U.S. DEPARTMENT OF THE INTERIORBUREAU OF LAND MANAGEMENT
BLM Nevada News
Southern Nevada District Office
FOR RELEASE: October 21, 2008
CONTACT: Kirsten Cannon (702) 515-5057; firstname.lastname@example.org
Old Spanish Trail Kiosks to be Installed in Southern Nevada
Las Vegas – Seven interpretive kiosks will be installed in Southern Nevada celebrating the more than 150 miles of the Old Spanish Trail in Nevada.
The 9-foot by 12 foot signs decorated with adobe bricks will feature information about nearby segments of the Old Spanish Trail. The kiosks will be placed in the following locations:
· Mesquite Visitor Center
· BLM Logandale Fire Station (intersection of State Route 169 and Interstate 15)
· North of the intersection of U.S. Highway 93 and Interstate 15
· Red Rock Overlook (one and a half miles past entrance to 13-Mile Scenic Drive)
· Late Night Parking Lot (four and a half miles west of intersection of State Route 159 and 160)
· Just south of State Route 160 on the Tecopa Road
· Three miles north of the Nevada/California border on the Tecopa Road
Sample text from one sign will read “At this location on the Old Spanish Trail you are standing at the midpoint of the infamous jornada del muerte or journey of death. Many travelers regarded the parched landscape as the most difficult section of the entire journey. This 55 mile stretch began at the Muddy River near Glendale and ended at the Las Vegas Springs. It was the longest, driest stretch of the entire trail.”

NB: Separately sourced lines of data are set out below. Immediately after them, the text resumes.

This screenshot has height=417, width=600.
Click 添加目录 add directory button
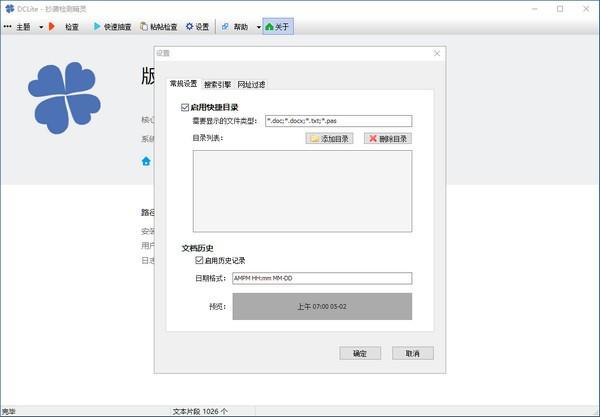329,138
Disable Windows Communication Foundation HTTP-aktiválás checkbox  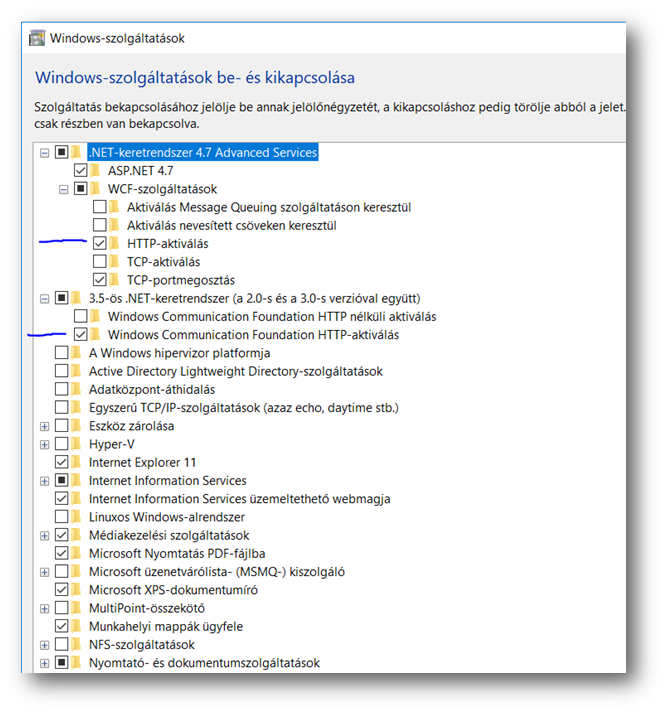(81, 335)
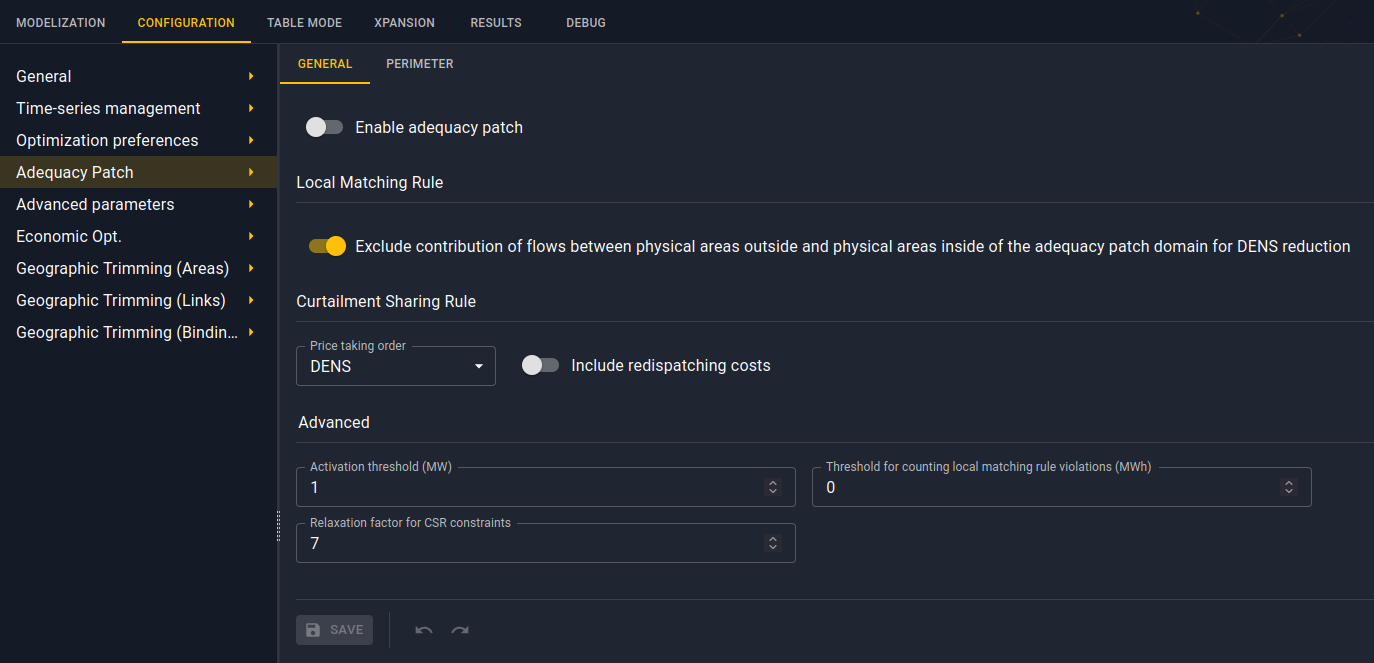
Task: Click the arrow icon beside General sidebar item
Action: [x=251, y=76]
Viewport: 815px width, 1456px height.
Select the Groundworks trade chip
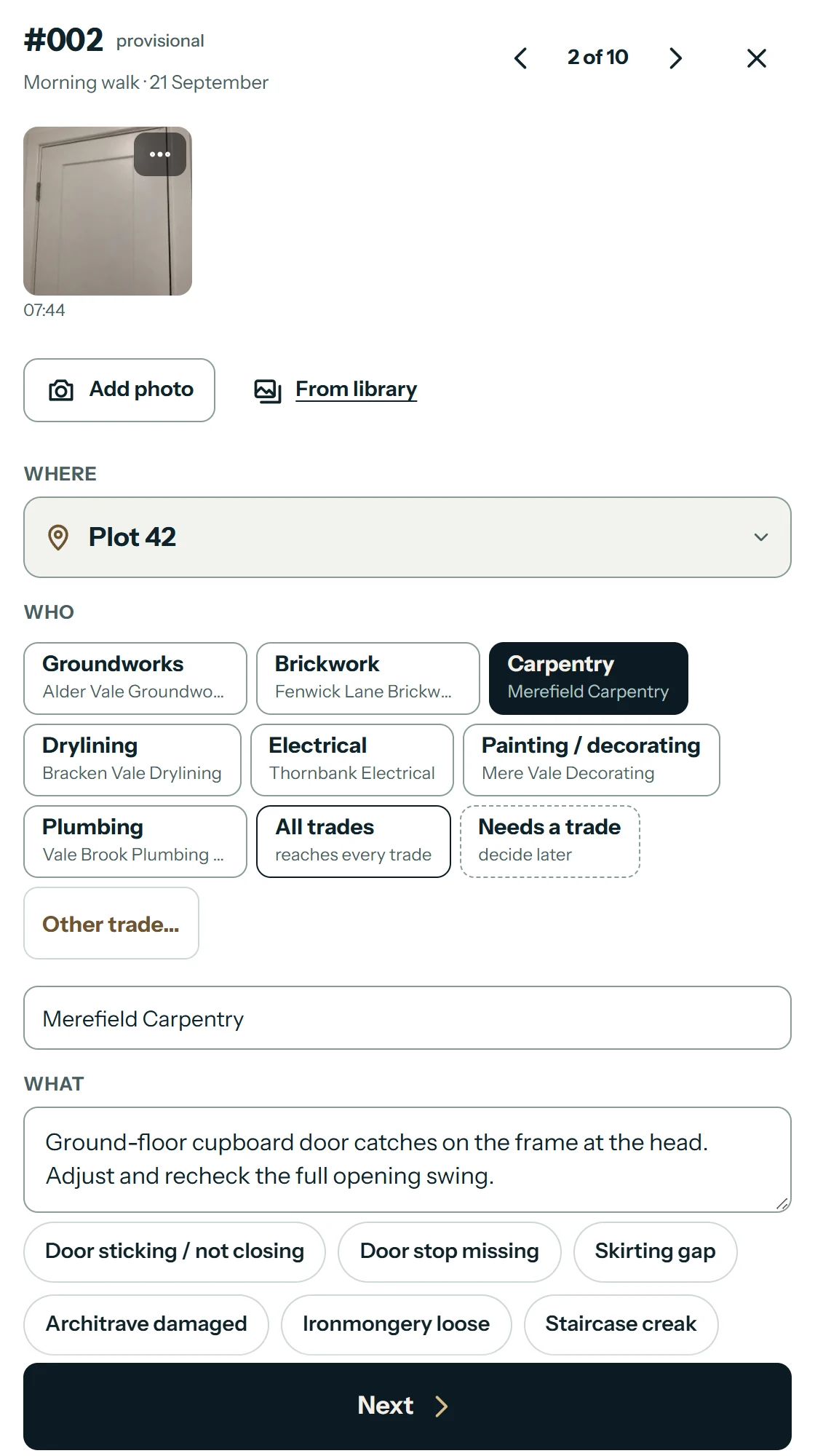(x=135, y=678)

The kiosks are scheduled to be completed by the end of the year and are funded through the Southern Nevada Public Land Management Act (SNPLMA). Partners in the project include the Bureau of Land Management, Old Spanish Trail Association, Nevada State Historic Preservation Organization and Red Rock Canyon Interpretive Association.
The Old Spanish Trail was a trade route linking Santa Fe, New Mexico and Los Angeles, California in use between 1829 and 1848. The trail combined Spain’s early routes with ancient Native American foot paths and hundreds of traders, soldiers, merchants and horse thieves traveled the “longest, crookedest, most arduous pack mule trail in the history of America.” In Nevada, the Old Spanish Trail stretched for more than 150 miles as it ran from one water source to the next. Seven interpretive kiosks are located near the trail from Mesquite to Pahrump, Nevada.